Paper Review: Hash-Based IP Traceback

Reviewer: Kenneth Chin

This paper was introducing an improved version of auditing IP traceback. The improvement is mainly towards storage requirement. The authors were bringing out a technique of hashing to dramatically reduce the amount of memory required for IP traceback. The underlying idea is that instead of storing a whole packet, the digest of the packet returning from a uniform hash function with 3 header fields (20 bytes in total) and the first 8 bytes of the payload as the input is stored. Furthermore, probabilistic marking using bloom filters is deployed to selectively store the digests. As for the traceback process, the victim has to send a request to the SPIE Traceback Manager (STM), specifying the packet in question, time of attack and his own identification. Upon receiving the request, the STM then send a request to the SPIE Collection and Reduction agents (SCARs) in its local administration, asking for attack graphs. Each SCAR in turn asks its connected Data Generation Agents (DGAs) in the routers for attack paths.

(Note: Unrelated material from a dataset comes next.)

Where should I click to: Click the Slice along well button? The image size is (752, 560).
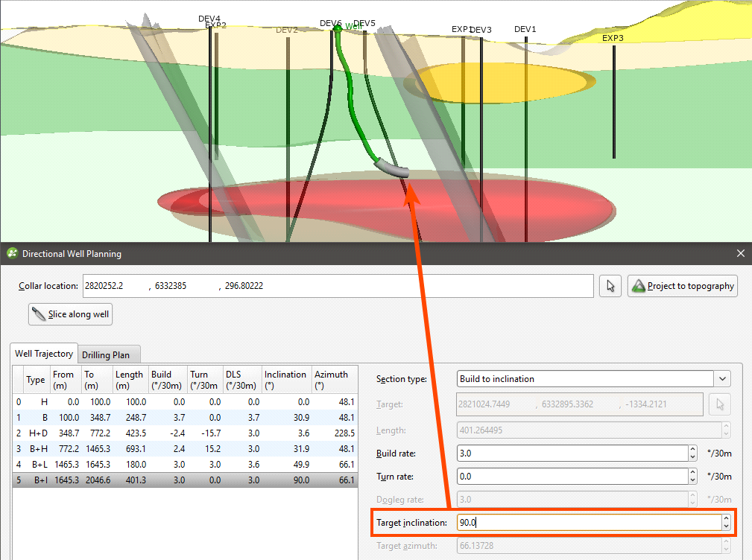pyautogui.click(x=70, y=314)
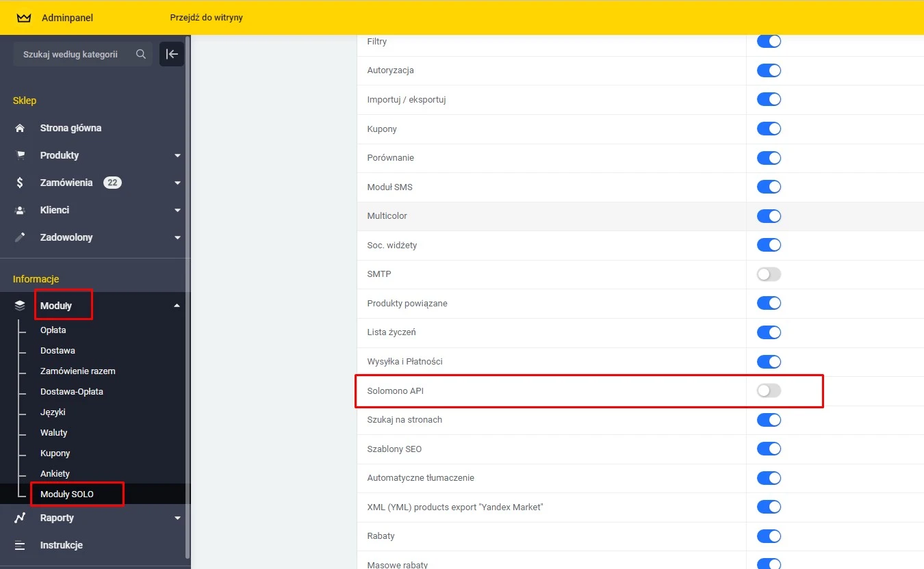
Task: Expand the Raporty dropdown arrow
Action: [177, 518]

The attack paths form the attack graphs which in turn forms the final attack graphs. This is an overview of how the hash-based IP traceback works.

There are several issues about the hash-based IP traceback mechanism.

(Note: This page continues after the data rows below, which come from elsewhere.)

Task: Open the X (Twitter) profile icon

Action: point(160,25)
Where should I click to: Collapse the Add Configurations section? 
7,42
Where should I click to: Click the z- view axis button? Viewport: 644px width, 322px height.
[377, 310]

It is obsessively time critical; the suggested amount of time to identify an attack packet and initiate a traceback is one minute.
The traceback process is sequential in the sense that not until an SCAR figures out the source is not in its local administration does it send a request to its neighbouring SCAR for further investigation.
The amount of storage is still huge and really depends on a number of factors like the link speed and the storage access time.
The traceback requests or queries may be delayed or lost due to unstable network behavior or heavy congestion.

My view of a the storage requirement of IP traceback is that it is always there. It is because as the technology advances, both the link speed, the memory capacity and access time will go in parallel, maintaining more or less the same the differential factor. I very much appreciate the idea of digest as an alternative entity representing the whole packet, and the idea of probabilistic marking. However, it seems to me that is may still be a good idea to store the information in an inexpensive storage medium like tape drive while deploying a cache system to accommodate the gap between fast incoming packets and slow archiving process. In this way, the traceback process can be done solely offline and this removes the time critical requirement which I think is the problem creator. Also, we have to have an administrative party to ensure all routers are cooperative in order for any IP traceback scheme to succeed.

This paper has a decent contribution to IP traceback, so it deserves a 3rd-grade.